(DATA SUPPLIED)

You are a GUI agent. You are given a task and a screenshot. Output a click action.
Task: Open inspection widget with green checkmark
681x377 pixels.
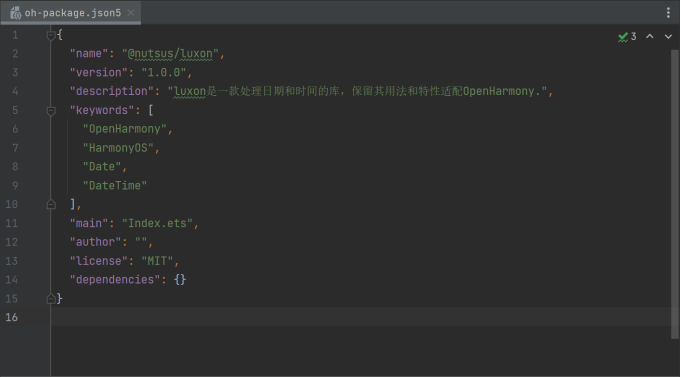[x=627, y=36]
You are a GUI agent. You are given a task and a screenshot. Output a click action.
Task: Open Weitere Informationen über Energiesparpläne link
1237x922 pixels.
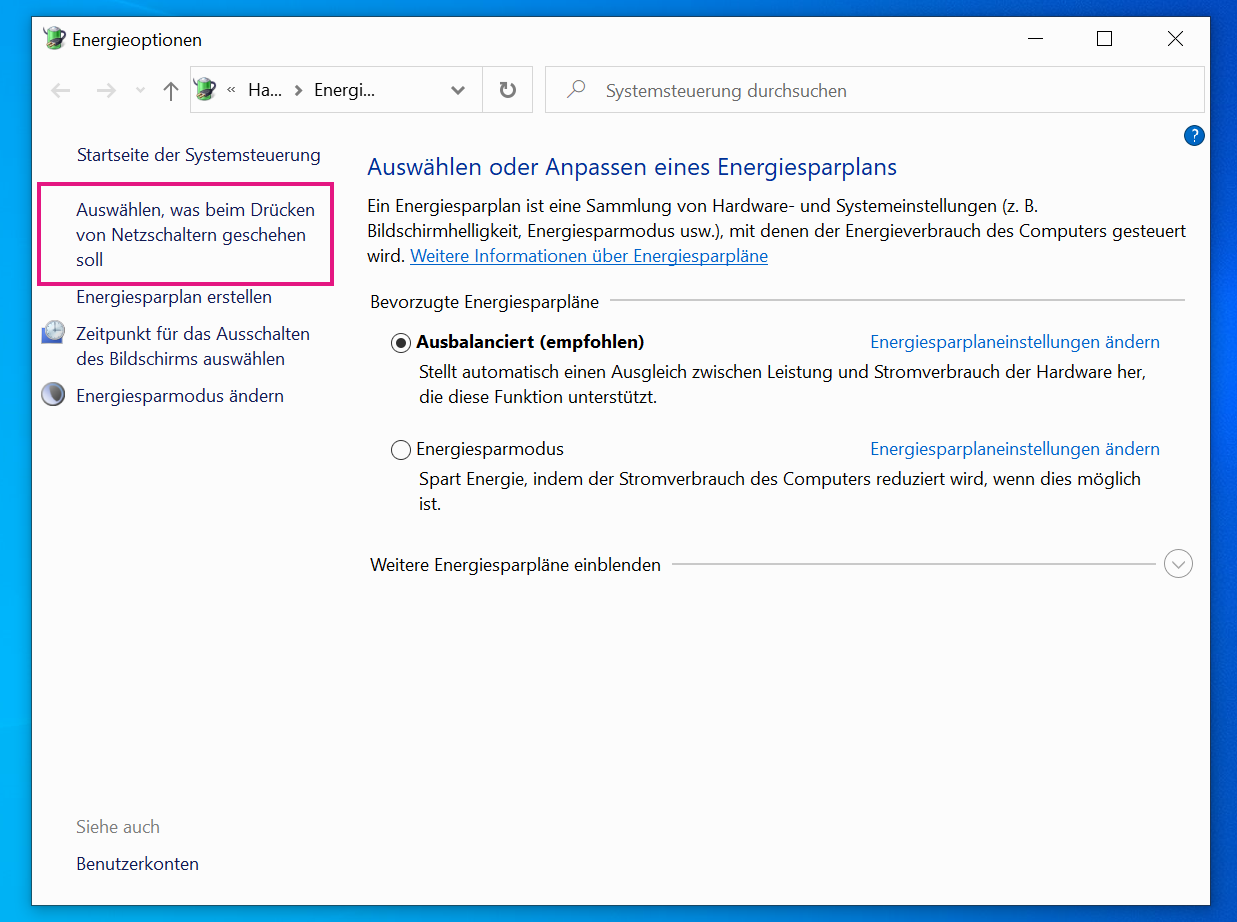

(End DATA SUPPLIED)
(DATA SUPPLIED)

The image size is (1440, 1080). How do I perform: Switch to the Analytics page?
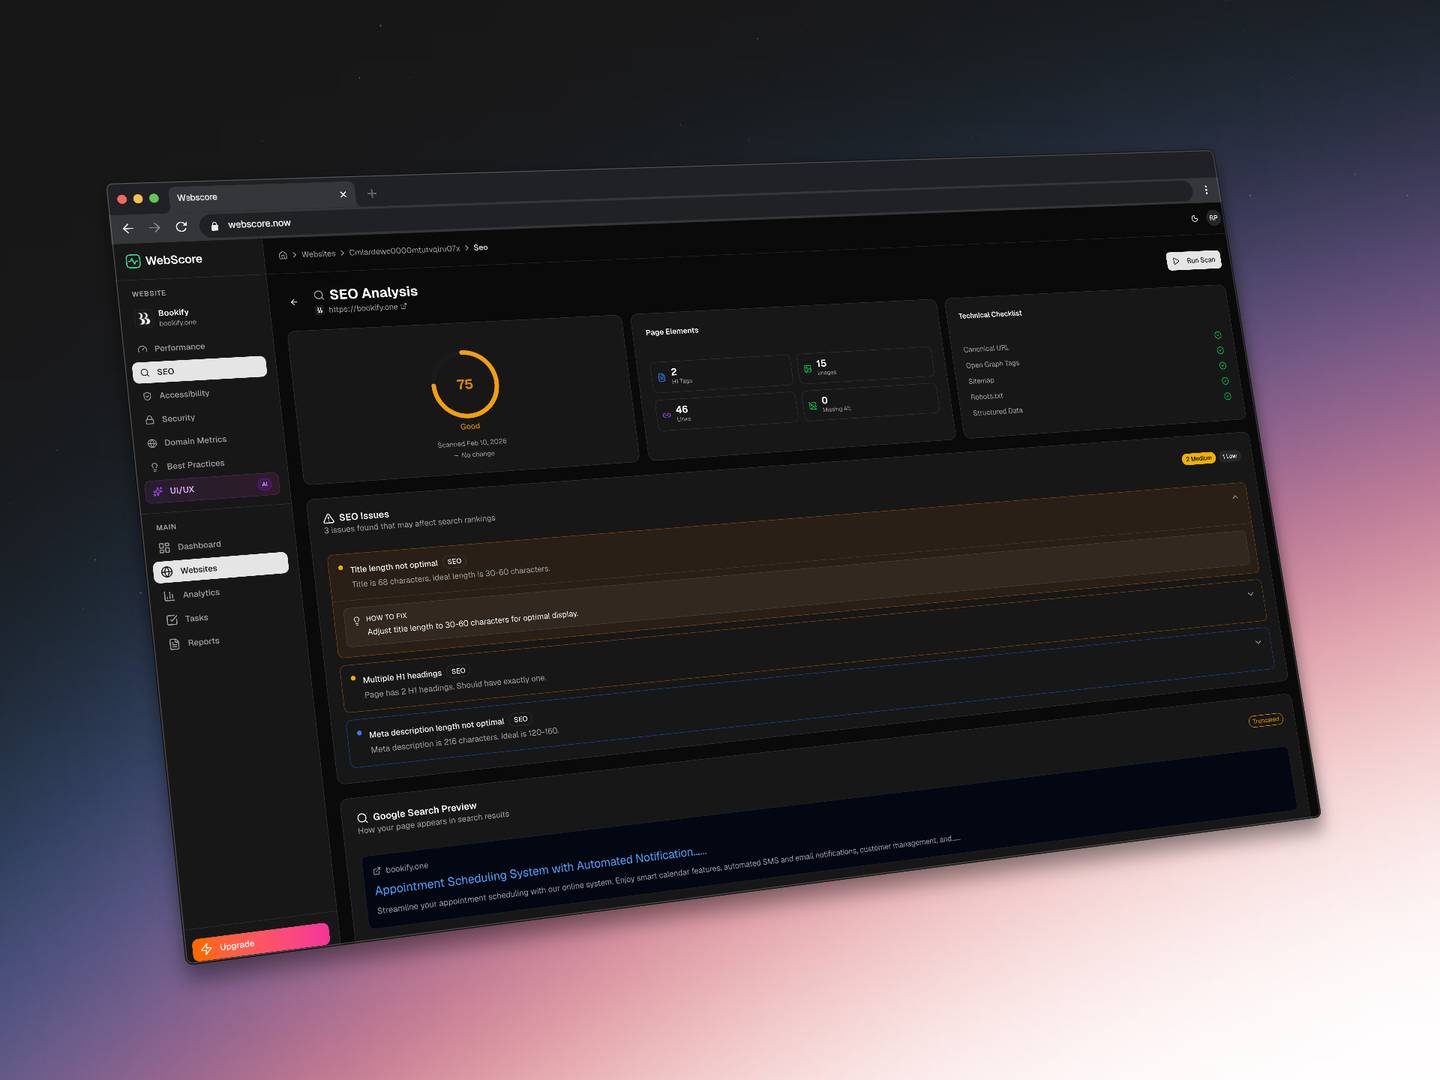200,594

(End DATA SUPPLIED)

DESCRIPTION OF THE TASK:
Only one stretch of the material above is wanted: the line containing "681x377 pixels." through the line containing "1237x922 pixels.". Restate it word for word, minus the pictures.

RESULT OF THIS TASK:
681x377 pixels.
[x=627, y=36]
You are a GUI agent. You are given a task and a screenshot. Output a click action.
Task: Open Weitere Informationen über Energiesparpläne link
1237x922 pixels.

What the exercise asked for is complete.